Stated problem: Extend the article below about the album Four Seasons of Morita Village, picking up after its final sentence; the data that follows the article is not part of it.

Source passage:
****************

Studio album by Toshiko Akiyoshi Jazz Orchestra
- Released: October 23, 1996
- Recorded: Clinton Recording Studios, New York, NY, July 2, 1996
- Genre: Jazz
- Length: 58:27
- Label: BMG Victor / Novus J
- Producer: Toshiko Akiyoshi and (Ex. Prod.) Fumimaru Kawashima

Toshiko Akiyoshi Jazz Orchestra chronology
| Desert Lady / Fantasy (1994) | Four Seasons Of Morita Village (1996) | Monopoly Game (1998) |

= Four Seasons of Morita Village =

Album by Toshiko Akiyoshi – Lew Tabackin Big Band

Four Seasons of Morita Village is the fifth album recorded by the Toshiko Akiyoshi Jazz Orchestra featuring Lew Tabackin. It was released in 1996 and won the Swing Journal Silver Disk Award for that year. The central "Four Seasons of Morita Village Suite" was commissioned by Morita Village in Aomori Prefecture, Japan. This recording is not to be confused with the 1990 (Nippon Crown) Toshiko Akiyoshi Trio recording, Four Seasons.

****************

Material supplied:
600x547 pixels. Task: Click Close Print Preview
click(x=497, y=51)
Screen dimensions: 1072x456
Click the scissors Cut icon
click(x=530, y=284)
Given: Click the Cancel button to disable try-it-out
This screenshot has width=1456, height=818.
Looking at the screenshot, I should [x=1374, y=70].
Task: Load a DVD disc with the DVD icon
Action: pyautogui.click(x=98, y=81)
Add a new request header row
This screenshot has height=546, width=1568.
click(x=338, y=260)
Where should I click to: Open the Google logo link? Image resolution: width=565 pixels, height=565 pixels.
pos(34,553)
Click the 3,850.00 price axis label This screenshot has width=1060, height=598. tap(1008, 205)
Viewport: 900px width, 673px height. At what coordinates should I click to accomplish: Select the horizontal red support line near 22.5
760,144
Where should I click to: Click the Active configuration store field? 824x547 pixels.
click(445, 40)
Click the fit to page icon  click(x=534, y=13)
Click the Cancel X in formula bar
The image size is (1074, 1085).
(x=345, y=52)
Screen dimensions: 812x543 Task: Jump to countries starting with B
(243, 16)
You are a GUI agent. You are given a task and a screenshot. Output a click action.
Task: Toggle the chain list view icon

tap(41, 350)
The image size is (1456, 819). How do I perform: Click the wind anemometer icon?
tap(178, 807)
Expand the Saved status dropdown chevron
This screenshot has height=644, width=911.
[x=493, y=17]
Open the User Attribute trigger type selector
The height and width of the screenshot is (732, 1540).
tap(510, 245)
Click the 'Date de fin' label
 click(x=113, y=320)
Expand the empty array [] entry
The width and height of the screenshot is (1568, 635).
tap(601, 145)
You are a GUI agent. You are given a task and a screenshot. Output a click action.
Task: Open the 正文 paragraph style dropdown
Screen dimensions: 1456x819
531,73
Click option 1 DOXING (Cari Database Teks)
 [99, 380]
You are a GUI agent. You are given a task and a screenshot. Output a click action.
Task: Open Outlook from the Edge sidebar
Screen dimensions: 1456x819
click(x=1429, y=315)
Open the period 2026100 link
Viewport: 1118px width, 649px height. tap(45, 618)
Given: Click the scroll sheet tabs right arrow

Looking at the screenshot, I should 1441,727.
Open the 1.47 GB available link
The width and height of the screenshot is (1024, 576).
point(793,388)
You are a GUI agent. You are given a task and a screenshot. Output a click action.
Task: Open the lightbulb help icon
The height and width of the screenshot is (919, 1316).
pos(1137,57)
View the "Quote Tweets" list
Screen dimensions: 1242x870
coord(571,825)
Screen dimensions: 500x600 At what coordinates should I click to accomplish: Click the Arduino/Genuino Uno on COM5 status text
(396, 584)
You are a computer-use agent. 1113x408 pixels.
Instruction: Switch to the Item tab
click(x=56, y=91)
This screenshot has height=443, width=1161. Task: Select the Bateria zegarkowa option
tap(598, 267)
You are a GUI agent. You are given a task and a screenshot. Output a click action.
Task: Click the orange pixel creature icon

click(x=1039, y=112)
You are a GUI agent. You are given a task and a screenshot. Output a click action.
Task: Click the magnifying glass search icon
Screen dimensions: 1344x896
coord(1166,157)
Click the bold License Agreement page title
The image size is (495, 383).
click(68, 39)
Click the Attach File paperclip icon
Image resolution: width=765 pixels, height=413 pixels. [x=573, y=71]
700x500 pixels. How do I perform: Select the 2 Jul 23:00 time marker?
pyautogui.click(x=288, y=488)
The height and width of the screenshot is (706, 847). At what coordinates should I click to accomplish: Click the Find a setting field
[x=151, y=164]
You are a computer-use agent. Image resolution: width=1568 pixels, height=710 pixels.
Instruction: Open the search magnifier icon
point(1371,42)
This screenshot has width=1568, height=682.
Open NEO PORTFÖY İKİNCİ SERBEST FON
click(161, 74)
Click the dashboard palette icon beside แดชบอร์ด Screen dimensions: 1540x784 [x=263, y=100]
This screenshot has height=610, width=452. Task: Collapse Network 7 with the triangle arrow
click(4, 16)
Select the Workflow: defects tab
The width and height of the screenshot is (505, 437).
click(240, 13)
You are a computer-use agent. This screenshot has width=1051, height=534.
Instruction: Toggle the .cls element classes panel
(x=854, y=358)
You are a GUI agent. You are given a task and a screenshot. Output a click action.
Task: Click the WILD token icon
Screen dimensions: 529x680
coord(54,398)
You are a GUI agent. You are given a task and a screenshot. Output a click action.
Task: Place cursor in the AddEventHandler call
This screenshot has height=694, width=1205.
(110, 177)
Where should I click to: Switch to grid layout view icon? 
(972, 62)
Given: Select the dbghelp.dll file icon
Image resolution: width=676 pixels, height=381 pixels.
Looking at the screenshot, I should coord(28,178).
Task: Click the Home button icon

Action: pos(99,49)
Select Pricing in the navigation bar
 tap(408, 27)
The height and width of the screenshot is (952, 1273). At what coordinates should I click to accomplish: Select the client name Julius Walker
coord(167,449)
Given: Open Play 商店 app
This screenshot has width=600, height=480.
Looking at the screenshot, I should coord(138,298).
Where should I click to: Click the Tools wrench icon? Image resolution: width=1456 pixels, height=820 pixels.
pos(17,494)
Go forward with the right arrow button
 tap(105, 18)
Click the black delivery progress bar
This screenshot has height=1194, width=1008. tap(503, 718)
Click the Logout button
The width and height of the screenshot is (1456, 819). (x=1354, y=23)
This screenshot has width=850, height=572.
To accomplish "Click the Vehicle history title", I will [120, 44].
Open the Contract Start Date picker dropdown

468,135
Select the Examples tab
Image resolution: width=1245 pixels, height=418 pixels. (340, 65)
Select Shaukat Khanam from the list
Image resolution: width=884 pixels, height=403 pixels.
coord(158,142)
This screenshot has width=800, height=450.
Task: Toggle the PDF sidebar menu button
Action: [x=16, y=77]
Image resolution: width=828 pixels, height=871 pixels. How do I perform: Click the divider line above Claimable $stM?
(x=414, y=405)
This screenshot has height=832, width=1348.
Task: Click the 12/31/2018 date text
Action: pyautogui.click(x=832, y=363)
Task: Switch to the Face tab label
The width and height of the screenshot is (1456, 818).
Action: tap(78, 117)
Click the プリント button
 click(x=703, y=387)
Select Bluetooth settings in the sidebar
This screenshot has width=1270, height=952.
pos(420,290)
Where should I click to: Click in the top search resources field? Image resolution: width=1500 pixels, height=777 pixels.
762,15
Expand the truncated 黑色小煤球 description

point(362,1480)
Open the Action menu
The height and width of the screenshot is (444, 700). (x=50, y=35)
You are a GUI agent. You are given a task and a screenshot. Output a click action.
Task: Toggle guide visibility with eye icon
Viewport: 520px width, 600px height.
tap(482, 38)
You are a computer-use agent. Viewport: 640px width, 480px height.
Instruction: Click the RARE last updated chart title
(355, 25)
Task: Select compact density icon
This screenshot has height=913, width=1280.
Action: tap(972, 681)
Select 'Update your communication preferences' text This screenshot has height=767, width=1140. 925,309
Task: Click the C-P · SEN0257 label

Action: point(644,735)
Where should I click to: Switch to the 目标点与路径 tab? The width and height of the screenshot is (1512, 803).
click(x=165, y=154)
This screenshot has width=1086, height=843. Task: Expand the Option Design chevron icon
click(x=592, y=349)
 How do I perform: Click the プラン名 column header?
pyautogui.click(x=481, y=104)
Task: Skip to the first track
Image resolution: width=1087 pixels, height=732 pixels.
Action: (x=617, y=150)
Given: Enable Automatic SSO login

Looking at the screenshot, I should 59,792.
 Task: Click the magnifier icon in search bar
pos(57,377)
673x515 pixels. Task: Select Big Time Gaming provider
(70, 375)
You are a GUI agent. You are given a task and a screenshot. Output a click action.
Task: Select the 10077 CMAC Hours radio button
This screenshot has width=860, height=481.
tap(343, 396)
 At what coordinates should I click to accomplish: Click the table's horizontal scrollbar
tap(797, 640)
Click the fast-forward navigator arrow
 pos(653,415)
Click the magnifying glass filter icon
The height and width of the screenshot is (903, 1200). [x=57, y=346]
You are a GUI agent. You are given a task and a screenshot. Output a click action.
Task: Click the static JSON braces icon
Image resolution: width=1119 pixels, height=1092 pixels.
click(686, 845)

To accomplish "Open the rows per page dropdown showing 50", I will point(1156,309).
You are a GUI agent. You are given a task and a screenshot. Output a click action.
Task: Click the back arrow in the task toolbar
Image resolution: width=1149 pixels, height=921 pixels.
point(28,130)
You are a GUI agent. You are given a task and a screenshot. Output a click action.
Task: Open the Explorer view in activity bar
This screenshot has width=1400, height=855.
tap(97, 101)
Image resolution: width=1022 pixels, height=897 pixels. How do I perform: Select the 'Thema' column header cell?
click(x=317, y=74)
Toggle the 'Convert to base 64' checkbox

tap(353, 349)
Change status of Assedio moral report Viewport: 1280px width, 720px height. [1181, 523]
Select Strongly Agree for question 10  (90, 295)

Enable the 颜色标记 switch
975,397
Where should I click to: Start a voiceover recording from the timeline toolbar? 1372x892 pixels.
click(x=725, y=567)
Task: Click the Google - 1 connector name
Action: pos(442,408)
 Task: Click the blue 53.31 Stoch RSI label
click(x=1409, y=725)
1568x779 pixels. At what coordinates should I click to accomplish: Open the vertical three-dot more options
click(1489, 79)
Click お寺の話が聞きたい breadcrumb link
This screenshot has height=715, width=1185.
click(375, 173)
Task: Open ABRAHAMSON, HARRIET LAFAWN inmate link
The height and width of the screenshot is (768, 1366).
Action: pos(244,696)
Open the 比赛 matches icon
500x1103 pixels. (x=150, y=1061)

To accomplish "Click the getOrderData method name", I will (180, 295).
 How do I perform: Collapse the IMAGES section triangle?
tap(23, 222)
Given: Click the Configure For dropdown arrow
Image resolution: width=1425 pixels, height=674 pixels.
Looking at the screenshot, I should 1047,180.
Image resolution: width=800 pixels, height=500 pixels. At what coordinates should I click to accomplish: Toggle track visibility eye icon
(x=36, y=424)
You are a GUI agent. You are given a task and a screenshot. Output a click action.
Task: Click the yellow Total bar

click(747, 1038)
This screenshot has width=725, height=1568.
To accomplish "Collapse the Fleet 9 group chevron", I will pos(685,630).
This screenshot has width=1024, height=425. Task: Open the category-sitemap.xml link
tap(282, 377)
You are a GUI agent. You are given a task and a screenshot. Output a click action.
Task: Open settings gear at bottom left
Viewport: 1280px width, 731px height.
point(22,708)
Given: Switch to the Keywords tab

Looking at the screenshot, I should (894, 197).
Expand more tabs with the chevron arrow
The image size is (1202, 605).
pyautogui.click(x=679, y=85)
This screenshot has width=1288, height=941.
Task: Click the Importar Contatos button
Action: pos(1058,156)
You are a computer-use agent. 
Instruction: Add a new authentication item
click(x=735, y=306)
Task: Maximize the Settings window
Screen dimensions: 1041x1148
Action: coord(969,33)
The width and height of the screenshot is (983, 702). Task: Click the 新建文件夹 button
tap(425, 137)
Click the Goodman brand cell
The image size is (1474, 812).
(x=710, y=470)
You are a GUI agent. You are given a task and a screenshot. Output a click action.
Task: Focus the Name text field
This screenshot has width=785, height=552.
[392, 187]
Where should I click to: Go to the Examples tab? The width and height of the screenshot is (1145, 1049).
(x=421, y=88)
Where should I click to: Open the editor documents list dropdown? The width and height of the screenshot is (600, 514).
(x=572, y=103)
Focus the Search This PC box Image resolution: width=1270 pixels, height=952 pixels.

****************

Solved problem:
Professional ratings
Review scores
| Source | Rating |
| Allmusic link |  |

==Track listing==
All songs composed and arranged by Toshiko Akiyoshi:
1. "Dance of the Gremlins" – 7:48
2. "Repose" – 7:21
3. "Pollination" – 12:16
4. "Norito" – 6:40
5. "Harvest Shuffle" – 7:59
6. "Retro Zone" – 10:39
7. "China Remembered" – 5:44

"Repose", "Pollination", "Norito" and "Harvest Shuffle" make up the four part "Four Seasons of Morita Village Suite"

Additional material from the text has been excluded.